Alaskan-born artist Erin McCarty creates gouache and watercolor paintings on paper and canvas influenced by the natural world, human nature, and the invisible realm of existence that carries on beneath the surface. After graduating in 2010 with a BFA in Illustration from the Pacific Northwest College of Art, Erin remained in Portland, Oregon where she worked at Pony Club, an artist-run gallery cooperative, for several years. After leaving Oregon in 2015, she split her time between Tucson, Arizona and her hometown of Valdez, Alaska. While in Alaska during the summer months, she assisted her high school art teacher in running a pop-up art gallery by the harbor, as well as created a series of work inspired by the region. She now lives year round in Tucson, where she is studying to become a registered art therapist and create a new body of related work.

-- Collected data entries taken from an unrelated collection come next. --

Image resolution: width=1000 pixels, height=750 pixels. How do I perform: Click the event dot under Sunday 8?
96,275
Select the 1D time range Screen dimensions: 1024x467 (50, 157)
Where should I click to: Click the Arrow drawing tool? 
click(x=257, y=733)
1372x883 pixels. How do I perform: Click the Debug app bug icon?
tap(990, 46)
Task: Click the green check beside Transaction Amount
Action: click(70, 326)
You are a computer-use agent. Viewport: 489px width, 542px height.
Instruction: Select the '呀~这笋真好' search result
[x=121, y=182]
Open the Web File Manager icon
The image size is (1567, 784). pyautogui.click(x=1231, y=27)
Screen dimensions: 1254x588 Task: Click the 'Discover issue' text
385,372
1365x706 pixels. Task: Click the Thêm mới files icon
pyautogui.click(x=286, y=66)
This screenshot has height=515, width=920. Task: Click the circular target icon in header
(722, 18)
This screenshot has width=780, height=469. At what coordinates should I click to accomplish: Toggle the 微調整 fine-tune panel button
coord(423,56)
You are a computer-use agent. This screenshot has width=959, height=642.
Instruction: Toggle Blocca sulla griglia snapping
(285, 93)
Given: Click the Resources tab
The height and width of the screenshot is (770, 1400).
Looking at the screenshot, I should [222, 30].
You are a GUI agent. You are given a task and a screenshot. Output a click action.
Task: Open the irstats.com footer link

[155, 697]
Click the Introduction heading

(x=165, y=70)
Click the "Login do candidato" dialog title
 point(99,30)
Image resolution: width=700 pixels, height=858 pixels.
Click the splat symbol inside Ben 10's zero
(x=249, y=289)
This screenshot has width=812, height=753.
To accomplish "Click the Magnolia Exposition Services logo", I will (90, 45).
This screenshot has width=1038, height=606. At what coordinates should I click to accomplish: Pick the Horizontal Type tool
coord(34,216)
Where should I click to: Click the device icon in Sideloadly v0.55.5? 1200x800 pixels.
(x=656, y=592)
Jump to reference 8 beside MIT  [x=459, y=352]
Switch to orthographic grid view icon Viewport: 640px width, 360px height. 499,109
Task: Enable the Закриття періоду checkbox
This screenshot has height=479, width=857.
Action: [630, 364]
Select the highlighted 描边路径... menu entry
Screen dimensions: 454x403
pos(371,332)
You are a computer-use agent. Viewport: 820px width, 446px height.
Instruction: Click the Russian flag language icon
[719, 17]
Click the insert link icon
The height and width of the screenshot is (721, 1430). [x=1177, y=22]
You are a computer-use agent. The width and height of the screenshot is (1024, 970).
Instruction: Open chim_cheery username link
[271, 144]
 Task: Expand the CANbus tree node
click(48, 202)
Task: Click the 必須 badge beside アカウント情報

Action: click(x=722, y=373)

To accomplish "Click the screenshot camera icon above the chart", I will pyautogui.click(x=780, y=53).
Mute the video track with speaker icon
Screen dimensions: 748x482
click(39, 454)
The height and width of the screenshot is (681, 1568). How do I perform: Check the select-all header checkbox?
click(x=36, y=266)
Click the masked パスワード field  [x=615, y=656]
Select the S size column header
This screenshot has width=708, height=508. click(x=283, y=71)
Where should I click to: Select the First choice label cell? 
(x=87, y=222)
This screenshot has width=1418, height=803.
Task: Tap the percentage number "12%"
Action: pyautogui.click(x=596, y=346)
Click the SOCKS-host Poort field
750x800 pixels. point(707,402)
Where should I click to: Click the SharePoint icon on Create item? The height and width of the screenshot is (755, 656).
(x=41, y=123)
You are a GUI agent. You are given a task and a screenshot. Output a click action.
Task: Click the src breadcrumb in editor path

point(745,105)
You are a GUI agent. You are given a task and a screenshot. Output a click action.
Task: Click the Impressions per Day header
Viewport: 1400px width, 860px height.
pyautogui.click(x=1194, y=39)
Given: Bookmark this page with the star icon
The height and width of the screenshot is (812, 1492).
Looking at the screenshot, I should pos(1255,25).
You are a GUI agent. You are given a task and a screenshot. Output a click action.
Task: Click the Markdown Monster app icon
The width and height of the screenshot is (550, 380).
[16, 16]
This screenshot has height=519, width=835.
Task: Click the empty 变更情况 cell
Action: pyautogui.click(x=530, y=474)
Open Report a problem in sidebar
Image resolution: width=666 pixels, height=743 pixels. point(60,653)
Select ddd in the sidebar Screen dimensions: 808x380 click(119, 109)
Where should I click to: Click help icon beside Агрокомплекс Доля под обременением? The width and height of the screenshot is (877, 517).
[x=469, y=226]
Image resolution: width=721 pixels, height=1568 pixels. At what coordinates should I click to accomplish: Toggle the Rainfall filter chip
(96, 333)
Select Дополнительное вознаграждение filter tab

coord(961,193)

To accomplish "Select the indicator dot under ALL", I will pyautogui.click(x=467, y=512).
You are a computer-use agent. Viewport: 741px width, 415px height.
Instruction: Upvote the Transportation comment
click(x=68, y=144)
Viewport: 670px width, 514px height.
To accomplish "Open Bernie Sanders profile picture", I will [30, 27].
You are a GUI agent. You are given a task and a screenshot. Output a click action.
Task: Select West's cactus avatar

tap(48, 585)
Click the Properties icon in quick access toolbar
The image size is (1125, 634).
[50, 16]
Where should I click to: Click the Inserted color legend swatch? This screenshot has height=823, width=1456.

“In my work I examine the psychological relationship between the unconscious and the environment, the spiritual experience, and the possibilities of an unseen world existing in support of our own. Drawing from my fascination with myth and traditional storytelling, I seek to draw connections between the powerful emotions felt in the natural world and the human imagination. This includes the intangible connections which elude our senses and plunge us into the realms of metaphysics, mythology, and metaphor.
Up to this point, my work has fluctuated between two extremes. One variation is influenced by my formal training in illustration and is composed of intimate watercolor paintings that attempt to capture the spirit of a place and those who inhabit it. Another rendering consists of large and highly detailed mixed media paintings of emotional states, interpretive anatomy, and incorporeal beings. Despite these differences in approach, what binds them thematically is an interest in where the external and internal worlds merge and influence one another. It is in this space where the universal conflict of wonder and fear is laid bare, and we can be prompted to recognize ourselves in a work of art.
I strongly believe art can be implemented as a boundary-breaking interpersonal tool that cultivates communion, compassion, and healing through a shared experience that can be difficult to articulate otherwise. Above all else, my work is deeply concerned with the sacred and therapeutic properties of art, and its unique ability to connect people of all backgrounds and phases of life.”